ABOUT THIS EXERCISE
Rewrite the entries from the line containing "At what (x,y)" through the line containing "Looking at the" as a JSON list of strings, one string per line, omitting blank lines. Leave the pictures out of the answer.

MATERIAL SHOWN
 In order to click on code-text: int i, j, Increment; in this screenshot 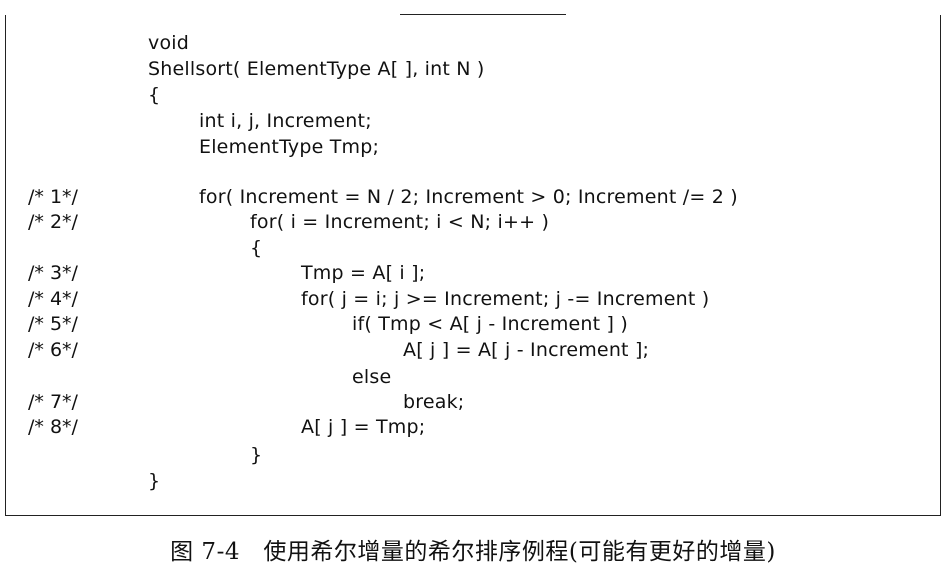, I will do `click(286, 121)`.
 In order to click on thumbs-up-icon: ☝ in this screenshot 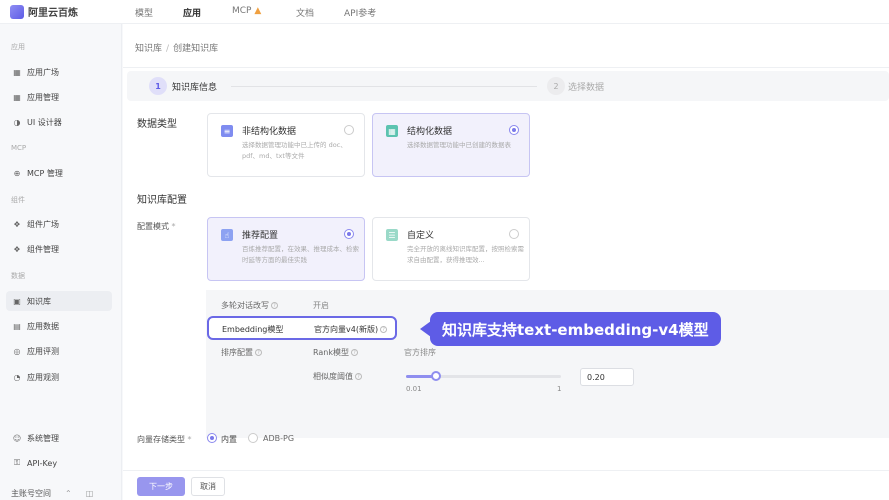, I will do `click(227, 235)`.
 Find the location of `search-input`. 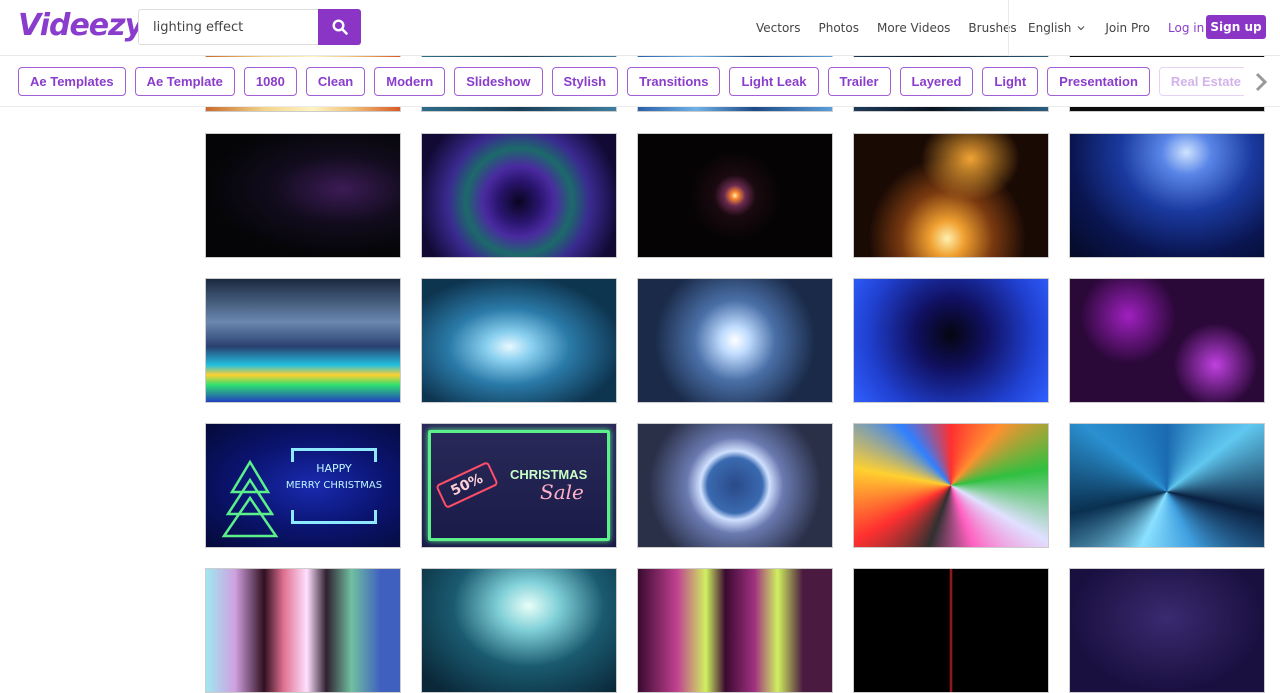

search-input is located at coordinates (228, 27).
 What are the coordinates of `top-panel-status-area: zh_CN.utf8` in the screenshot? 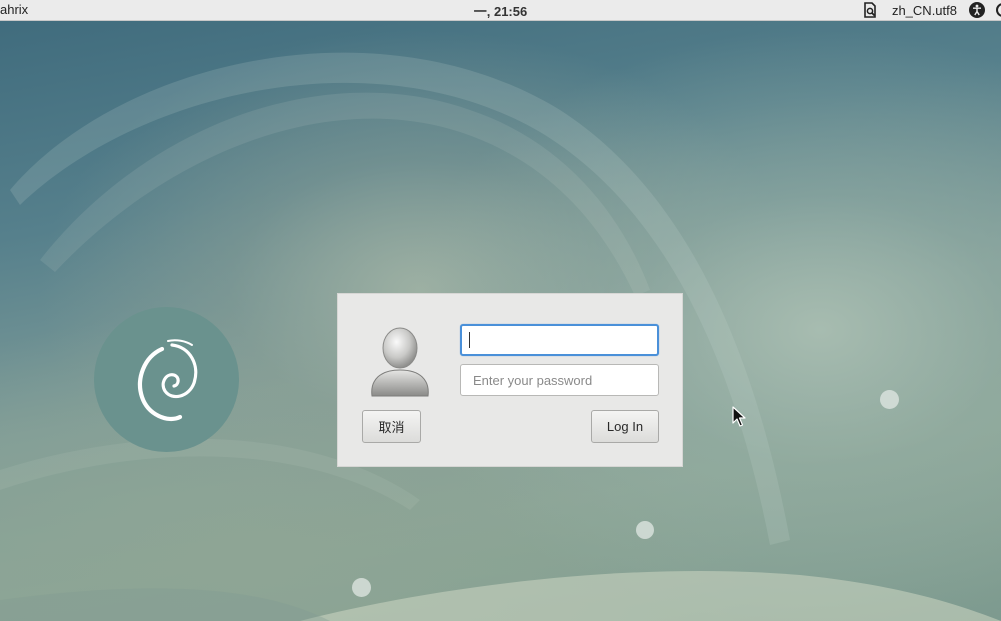 It's located at (932, 10).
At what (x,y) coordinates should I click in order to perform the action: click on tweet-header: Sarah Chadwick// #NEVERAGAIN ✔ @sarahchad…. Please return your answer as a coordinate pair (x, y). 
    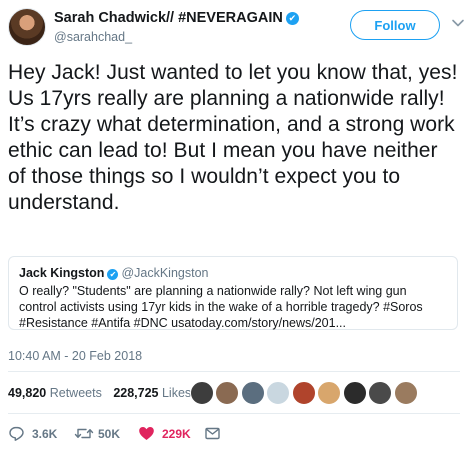
    Looking at the image, I should click on (238, 31).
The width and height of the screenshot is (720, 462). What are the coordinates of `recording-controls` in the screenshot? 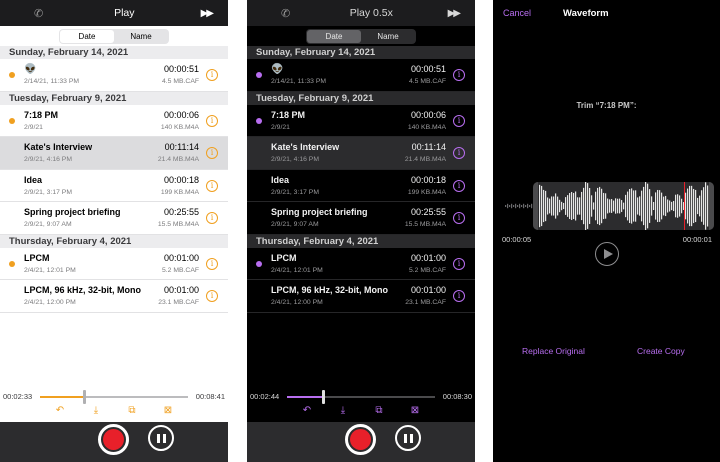 It's located at (361, 442).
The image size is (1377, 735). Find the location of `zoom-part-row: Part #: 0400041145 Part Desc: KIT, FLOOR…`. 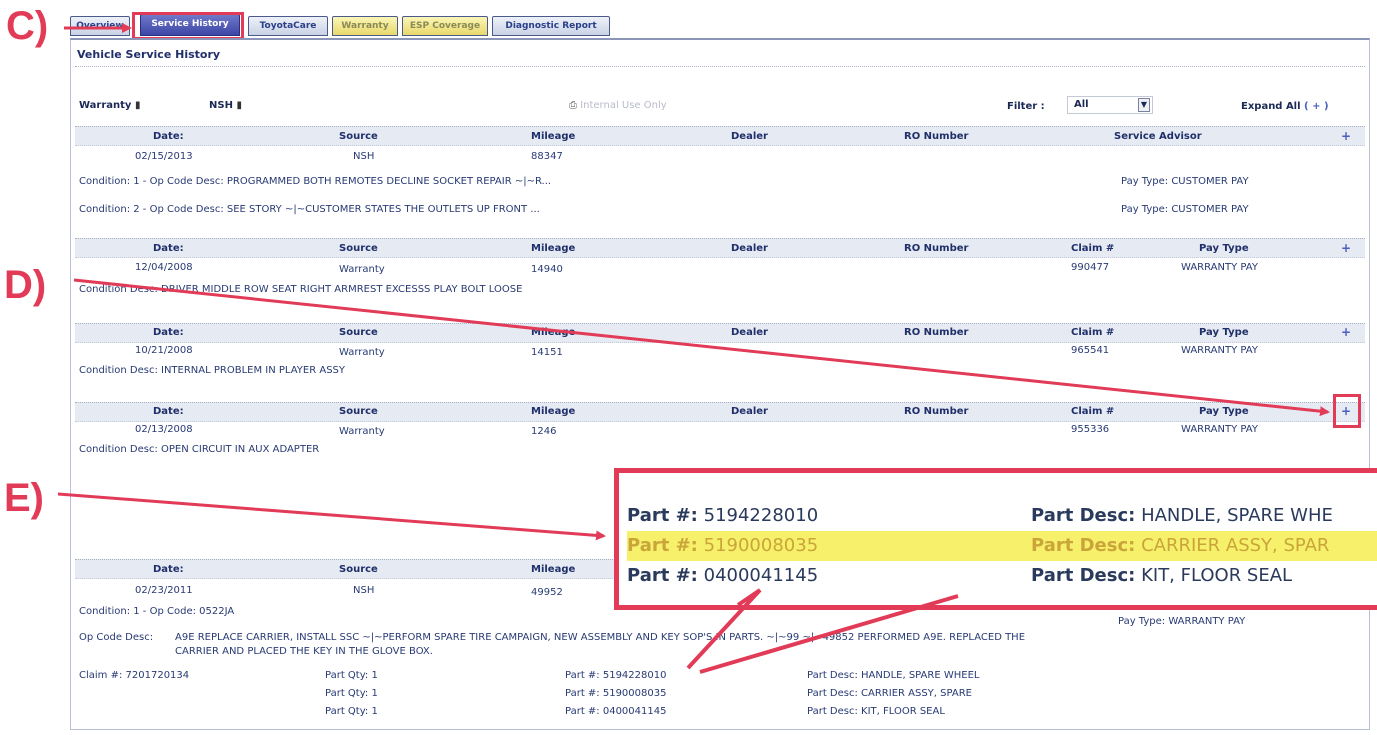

EXERCISE ANSWER
[
  "At what (x,y) coordinates should I click in order to perform the action: click on tweet-header: Sarah Chadwick// #NEVERAGAIN ✔ @sarahchad…. Please return your answer as a coordinate pair (x, y). ",
  "    Looking at the image, I should click on (238, 31)."
]